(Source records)
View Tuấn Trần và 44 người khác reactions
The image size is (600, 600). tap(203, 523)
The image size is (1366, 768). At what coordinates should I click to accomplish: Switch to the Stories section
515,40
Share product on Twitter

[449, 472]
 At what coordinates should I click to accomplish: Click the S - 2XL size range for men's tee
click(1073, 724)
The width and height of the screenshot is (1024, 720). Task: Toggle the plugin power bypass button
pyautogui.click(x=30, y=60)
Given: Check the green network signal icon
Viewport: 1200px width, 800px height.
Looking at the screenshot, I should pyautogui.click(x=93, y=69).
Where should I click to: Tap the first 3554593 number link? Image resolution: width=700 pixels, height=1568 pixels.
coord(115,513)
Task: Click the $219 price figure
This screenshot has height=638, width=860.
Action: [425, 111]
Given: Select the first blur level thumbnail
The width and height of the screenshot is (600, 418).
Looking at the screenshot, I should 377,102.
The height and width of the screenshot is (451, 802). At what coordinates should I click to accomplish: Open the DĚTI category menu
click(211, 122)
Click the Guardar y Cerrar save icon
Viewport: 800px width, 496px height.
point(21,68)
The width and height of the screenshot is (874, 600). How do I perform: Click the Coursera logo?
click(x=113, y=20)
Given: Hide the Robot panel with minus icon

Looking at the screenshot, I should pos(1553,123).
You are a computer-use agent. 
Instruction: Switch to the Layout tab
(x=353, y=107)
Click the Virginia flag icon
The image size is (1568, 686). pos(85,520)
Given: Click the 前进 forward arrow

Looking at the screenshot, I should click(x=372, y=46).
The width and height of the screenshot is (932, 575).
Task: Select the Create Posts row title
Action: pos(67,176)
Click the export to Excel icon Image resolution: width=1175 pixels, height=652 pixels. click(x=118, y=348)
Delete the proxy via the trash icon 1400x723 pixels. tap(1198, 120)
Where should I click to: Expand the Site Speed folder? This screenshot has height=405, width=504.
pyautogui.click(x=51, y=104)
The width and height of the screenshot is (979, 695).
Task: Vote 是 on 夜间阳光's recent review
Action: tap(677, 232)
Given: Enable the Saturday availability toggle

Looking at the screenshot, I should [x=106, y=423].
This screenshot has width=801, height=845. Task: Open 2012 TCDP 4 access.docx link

**TASK DETAILS**: Print the records above again, every one, exactly as written.

**YOUR RESPONSE**:
View Tuấn Trần và 44 người khác reactions
The image size is (600, 600). tap(203, 523)
The image size is (1366, 768). At what coordinates should I click to accomplish: Switch to the Stories section
515,40
Share product on Twitter

[449, 472]
 At what coordinates should I click to accomplish: Click the S - 2XL size range for men's tee
click(1073, 724)
The width and height of the screenshot is (1024, 720). Task: Toggle the plugin power bypass button
pyautogui.click(x=30, y=60)
Given: Check the green network signal icon
Viewport: 1200px width, 800px height.
Looking at the screenshot, I should pyautogui.click(x=93, y=69).
Where should I click to: Tap the first 3554593 number link? Image resolution: width=700 pixels, height=1568 pixels.
coord(115,513)
Task: Click the $219 price figure
This screenshot has height=638, width=860.
Action: [425, 111]
Given: Select the first blur level thumbnail
The width and height of the screenshot is (600, 418).
Looking at the screenshot, I should 377,102.
The height and width of the screenshot is (451, 802). At what coordinates should I click to accomplish: Open the DĚTI category menu
click(211, 122)
Click the Guardar y Cerrar save icon
Viewport: 800px width, 496px height.
point(21,68)
The width and height of the screenshot is (874, 600). How do I perform: Click the Coursera logo?
click(x=113, y=20)
Given: Hide the Robot panel with minus icon

Looking at the screenshot, I should pos(1553,123).
You are a computer-use agent. 
Instruction: Switch to the Layout tab
(x=353, y=107)
Click the Virginia flag icon
The image size is (1568, 686). pos(85,520)
Given: Click the 前进 forward arrow

Looking at the screenshot, I should click(x=372, y=46).
The width and height of the screenshot is (932, 575).
Task: Select the Create Posts row title
Action: pos(67,176)
Click the export to Excel icon Image resolution: width=1175 pixels, height=652 pixels. click(x=118, y=348)
Delete the proxy via the trash icon 1400x723 pixels. tap(1198, 120)
Where should I click to: Expand the Site Speed folder? This screenshot has height=405, width=504.
pyautogui.click(x=51, y=104)
The width and height of the screenshot is (979, 695).
Task: Vote 是 on 夜间阳光's recent review
Action: tap(677, 232)
Given: Enable the Saturday availability toggle

Looking at the screenshot, I should [x=106, y=423].
This screenshot has width=801, height=845. Task: Open 2012 TCDP 4 access.docx link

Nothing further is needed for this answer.